Edgar Florindo tinha uma missão difícil na ronda de Aragão. Competir num circuito totalmente desconhecido para o piloto, mas trabalhar para tentar chegar o mais longe possível no Motorland. Tal, não foi possível por diversos azares, que marcaram decididamente o fim-de-semana do vilarealense.

Com apenas um treino livre para se ambientar ao traçado aragonês, Edgar Florindo partiu para a pista e sentiu que a direção do Cupra TCR não estava nas melhores condições. Ainda tentou prosseguir no necessário treino, mas teve que parar nas boxes da equipa, onde foi identificado o problema, um apoio de direção teria cedido, perdendo o tempo que restava da sessão tanto para aprender o traçado como para desenvolver um bom set up para o carro.

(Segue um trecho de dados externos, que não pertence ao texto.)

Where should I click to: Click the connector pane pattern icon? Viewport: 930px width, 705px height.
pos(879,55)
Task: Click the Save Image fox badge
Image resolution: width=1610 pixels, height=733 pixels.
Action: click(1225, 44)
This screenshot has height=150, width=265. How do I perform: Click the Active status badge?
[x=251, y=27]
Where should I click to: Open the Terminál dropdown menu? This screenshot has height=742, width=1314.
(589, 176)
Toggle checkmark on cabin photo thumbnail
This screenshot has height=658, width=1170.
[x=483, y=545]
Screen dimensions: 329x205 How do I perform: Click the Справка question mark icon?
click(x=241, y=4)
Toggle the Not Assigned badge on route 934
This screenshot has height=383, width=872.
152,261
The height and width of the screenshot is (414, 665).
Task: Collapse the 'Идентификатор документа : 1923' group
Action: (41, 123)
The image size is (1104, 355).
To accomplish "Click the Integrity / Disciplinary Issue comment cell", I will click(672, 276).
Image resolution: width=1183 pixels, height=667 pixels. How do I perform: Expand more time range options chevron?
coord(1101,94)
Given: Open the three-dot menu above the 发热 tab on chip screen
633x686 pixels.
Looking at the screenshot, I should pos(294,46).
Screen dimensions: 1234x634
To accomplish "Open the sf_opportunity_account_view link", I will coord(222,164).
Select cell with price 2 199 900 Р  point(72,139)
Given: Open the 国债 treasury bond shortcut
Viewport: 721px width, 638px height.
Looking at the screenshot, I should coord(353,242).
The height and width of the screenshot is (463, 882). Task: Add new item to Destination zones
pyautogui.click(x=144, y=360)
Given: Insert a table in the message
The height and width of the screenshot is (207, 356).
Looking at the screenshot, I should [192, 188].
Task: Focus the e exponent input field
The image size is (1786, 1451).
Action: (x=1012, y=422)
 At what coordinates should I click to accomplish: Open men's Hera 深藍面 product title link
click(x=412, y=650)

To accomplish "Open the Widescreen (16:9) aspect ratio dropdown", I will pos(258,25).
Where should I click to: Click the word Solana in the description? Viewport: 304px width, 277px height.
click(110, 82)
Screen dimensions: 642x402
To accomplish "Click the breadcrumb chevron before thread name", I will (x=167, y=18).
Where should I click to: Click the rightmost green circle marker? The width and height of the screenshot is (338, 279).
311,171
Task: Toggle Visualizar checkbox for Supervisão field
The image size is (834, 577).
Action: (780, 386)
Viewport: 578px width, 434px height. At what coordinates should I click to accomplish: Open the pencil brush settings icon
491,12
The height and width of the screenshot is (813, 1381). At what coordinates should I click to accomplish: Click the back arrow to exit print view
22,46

Com o problema resolvido por parte da sua equipa, Edgar Florindo entrou na sessão de qualificação de Sábado na tentativa de marcar tempos rápidos, prosseguindo com a aprendizagem sobre a pista, que ainda era longe da ideal.
Novo azar bateu à porta. Um furo no segundo período da sessão obrigou-o a parar e não continuar em pista, mesmo tendo notado que o seu ritmo podia chegar aos dos pilotos adversários mais rápidos com mais algumas voltas.

“Praticamente não tive tempo de adaptação ao traçado no único treino livre que dispúnhamos, pois tive este problema ainda só estava feito 1/3 do treino. Outra situação negativa foi a organização decidir retirar um treino livre o que afetou todos os pilotos, mas a mim principalmente, pois nunca tinha andado neste circuito e precisava de voltas para ir para a qualificação em pé de igualdade em termos de conhecimento de pista. A qualificação surgiu como sendo os verdadeiros treinos livres, mas ao mesmo tempo tinha que fazer a melhor volta possível. Tinha ritmo para, em poucas voltas, chegar perto dos mais rápidos e foi o que aconteceu. Dado o desconhecimento da pista e as voltas que tinha a menos em relação aos adversários, poderei considerar que foi uma boa qualificação, mesmo com o furo no pneu frontal esquerdo na parte final, penso que fiz uma boa qualificação e principalmente sabia que em corrida podia obter um resultado positivo.”

Nos instantes iniciais da primeira corrida de 55 minutos + 1 volta, uma pedra seria projetada por outro carro em direção ao Cupra nº13 de Edgar Florindo, partindo o vidro da sua porta esquerda e no meio dessa confusão, na travagem para a curva 1, um pequeno toque num protótipo que seguia à sua frente, e que travava cedo de mais para a curva, acabaria por partir o radiador do carro. Para esse problema não originar um sobreaquecimento do motor, o piloto foi obrigado a parar de imediato respeitando o alerta do carro.

A equipa fez testes no motor do Cupra e tudo indicava que estava apto a fazer a segunda corrida no dia seguinte. Edgar Florindo regressou à grelha de partida para a corrida 2 de Domingo, mas o motor sobreaqueceu ainda na volta de alinhamento e impossibilitou-o de iniciar a prova, dando por terminado um fim-de-semana frustrante.

“Quem compete no desporto motorizado sabe que são azares que podem sempre acontecer. Este fim-de-semana foi talvez o pior que tive desde que estou nos TCR, realmente farto em azares, mas nada de desanimar. Tenho de dar uma palavra de incentivo à Veloso Motorsport, pois resolveu os problemas todos que fomos tendo. Tenho pena que estes carros sejam tão sensíveis a estes pequenos toques frontais e que os alarmes sejam acionados tão tardiamente, praticamente quando o motor já está com algum problema no seu interior, não dando informação aos pilotos de quando o nível de água começa a baixar. Julgo que é uma boa sugestão de melhoria, colocarem um sensor de nível no reservatório da água destes carros. A Veloso Motorsport fez todos os testes possíveis no local, desde teste de compressão, funcionamento de circulação da água e arrefecimentos, etc e tudo indicava que poderia alinhar sem problemas na corrida 2. No entanto, quando fui à pista e testei o carro em carga, começou a aquecer. Saio triste, mas convicto que sem estes problemas poderia ter mostrado bastante mais. Este fim-de-semana tive azar, mas estou pronto e motivado para abraçar a próxima corrida.”

Edgar Florindo prosseguirá a sua carreira de piloto nos TCR com a dose certa de ambição e sempre com vontade de trabalhar.